> _THE TASK_
Skip the pictures, please, and write out exactly every line from the one containing "Expand the collapsed" through the end of the listing below.

Segment Open

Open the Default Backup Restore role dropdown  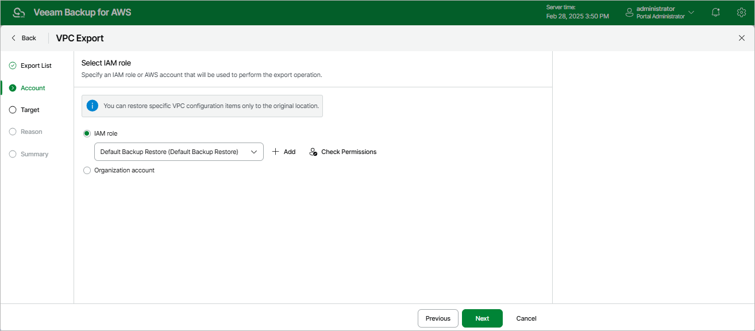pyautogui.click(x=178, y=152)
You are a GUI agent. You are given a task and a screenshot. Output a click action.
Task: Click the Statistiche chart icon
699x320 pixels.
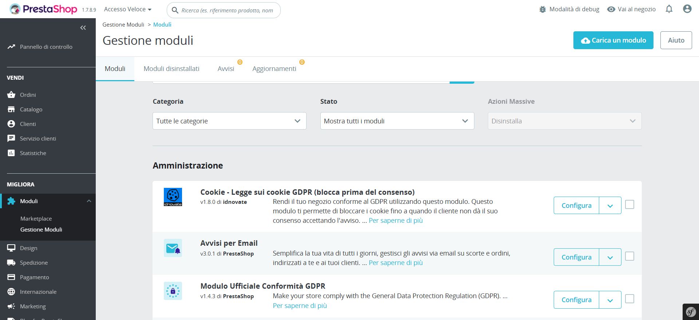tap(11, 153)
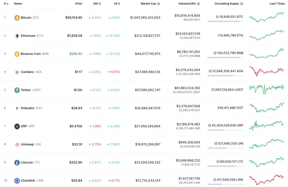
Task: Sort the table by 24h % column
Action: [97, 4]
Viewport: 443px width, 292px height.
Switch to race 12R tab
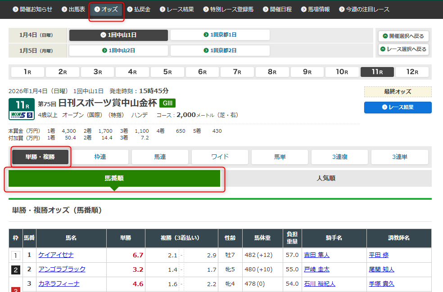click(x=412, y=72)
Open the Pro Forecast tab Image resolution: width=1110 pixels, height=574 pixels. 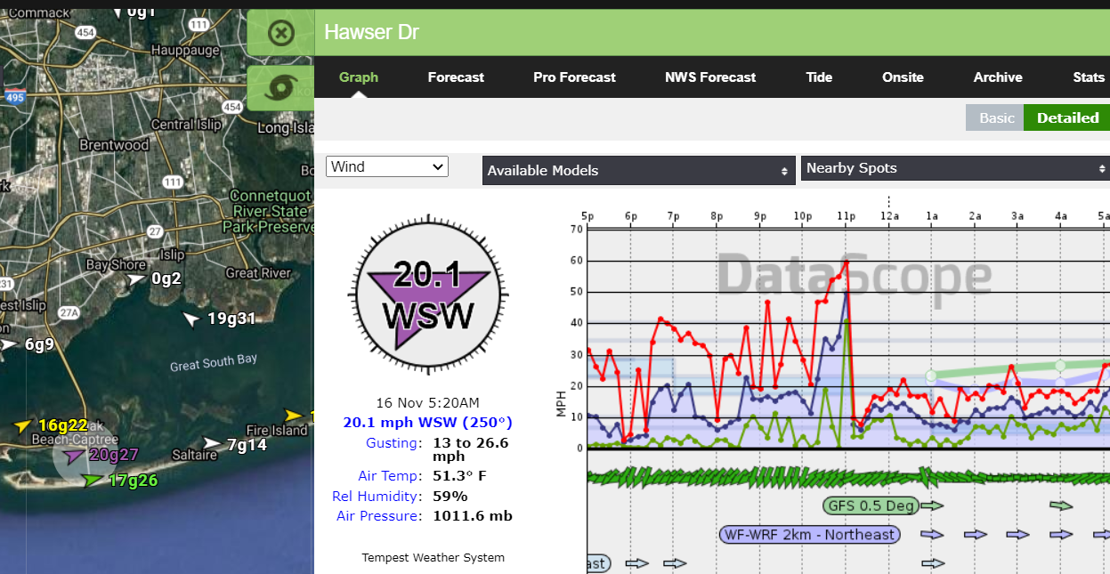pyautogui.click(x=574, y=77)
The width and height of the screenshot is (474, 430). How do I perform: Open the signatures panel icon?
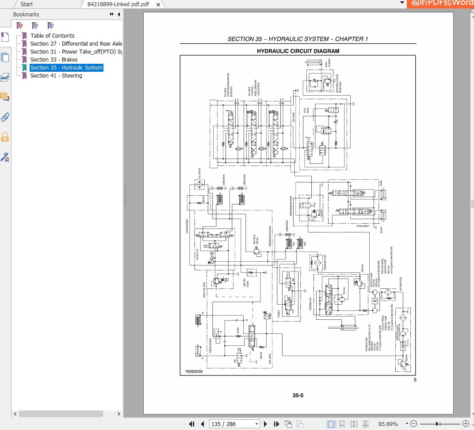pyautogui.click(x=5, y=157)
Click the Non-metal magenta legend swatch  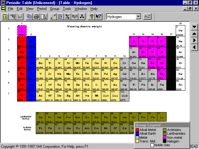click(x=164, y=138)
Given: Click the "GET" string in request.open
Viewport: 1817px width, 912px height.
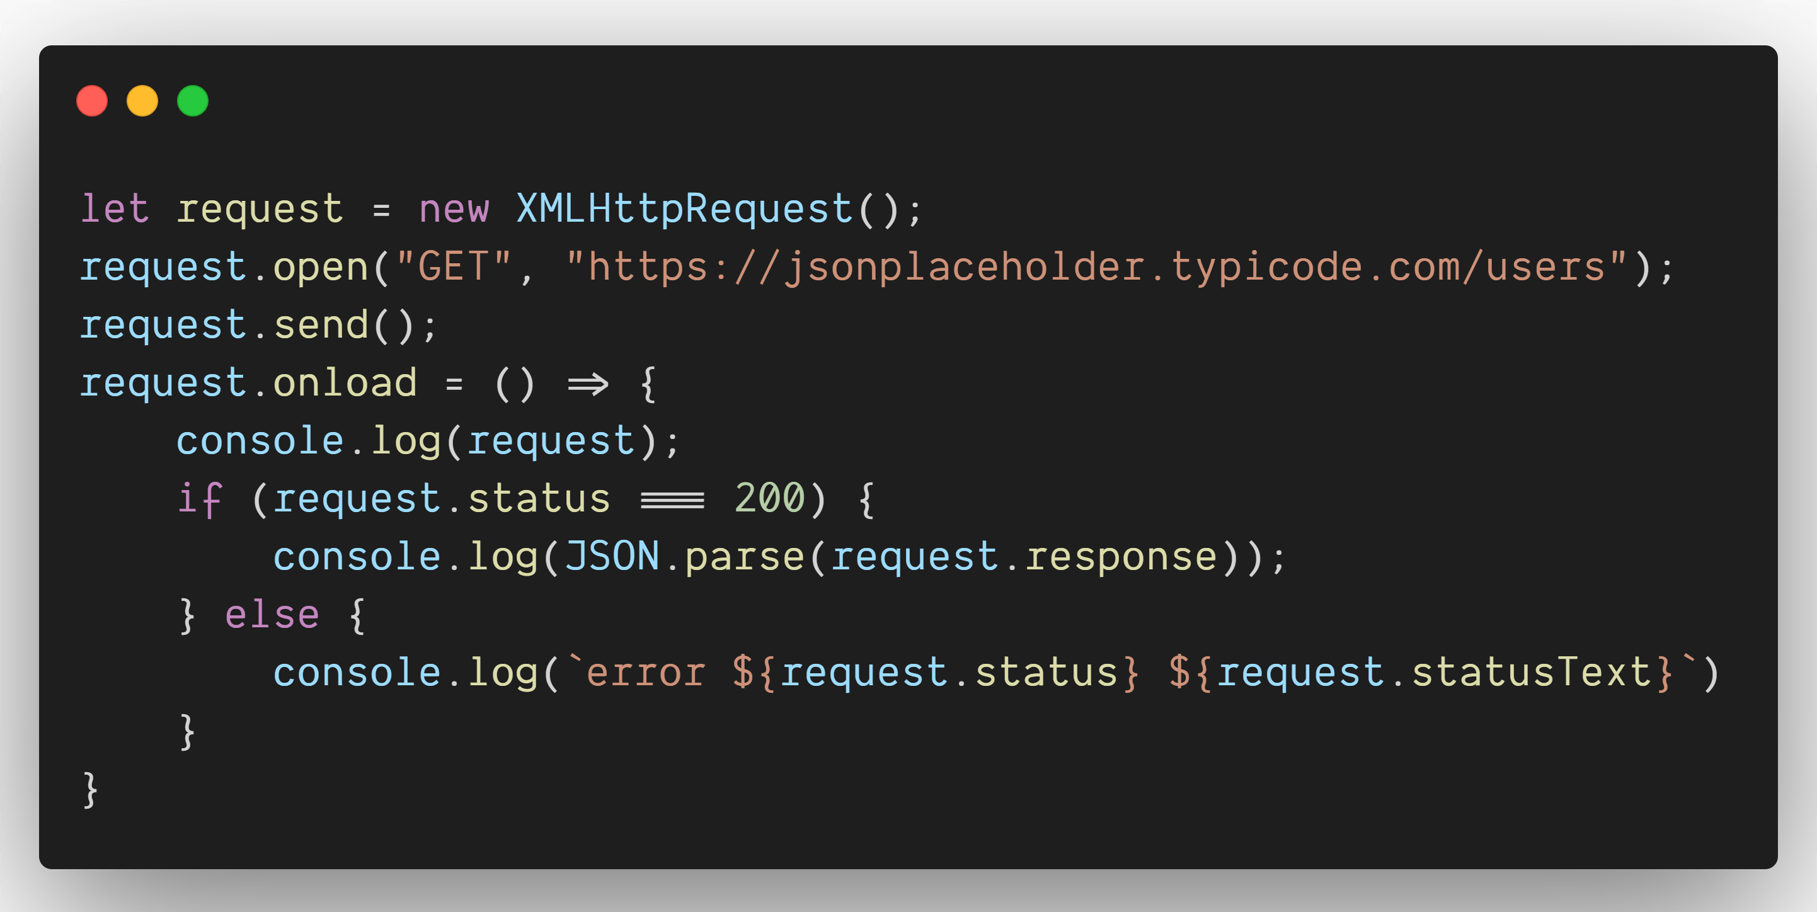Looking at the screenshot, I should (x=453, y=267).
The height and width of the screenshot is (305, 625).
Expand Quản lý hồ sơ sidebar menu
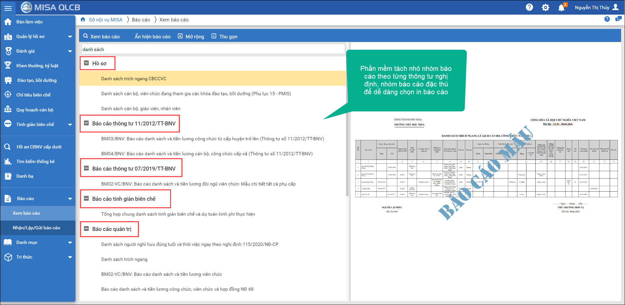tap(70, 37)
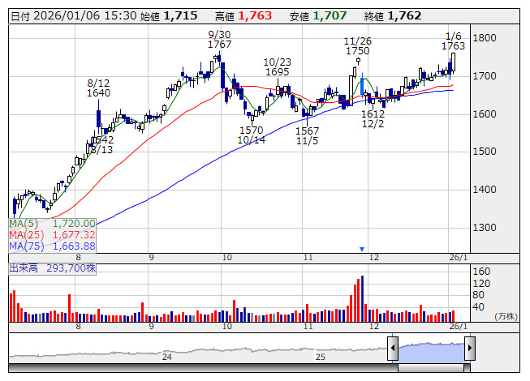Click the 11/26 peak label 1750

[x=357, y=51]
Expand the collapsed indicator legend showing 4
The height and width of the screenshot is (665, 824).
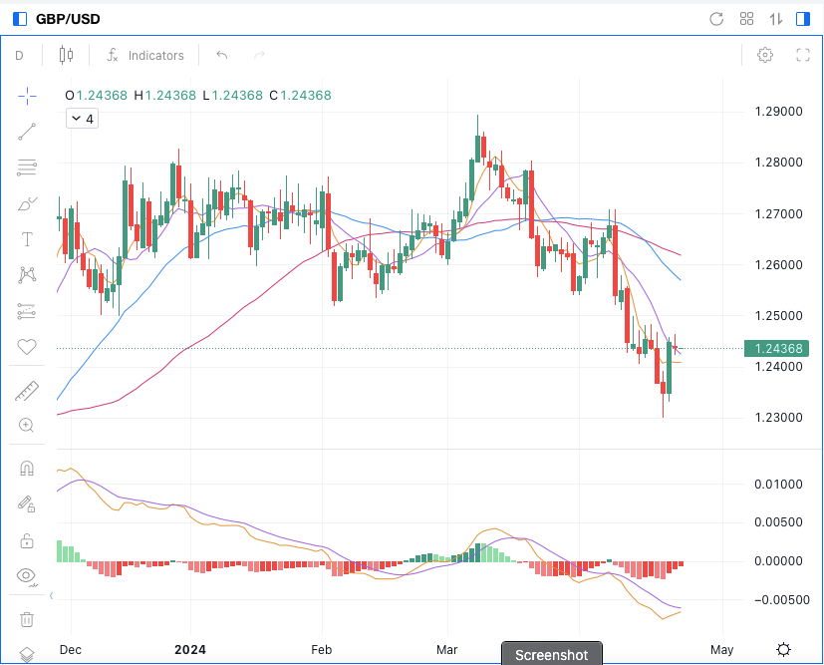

Segment Closed

> _ANSWER TO THE EXERCISE_
Expand the collapsed indicator legend showing 4
The height and width of the screenshot is (665, 824).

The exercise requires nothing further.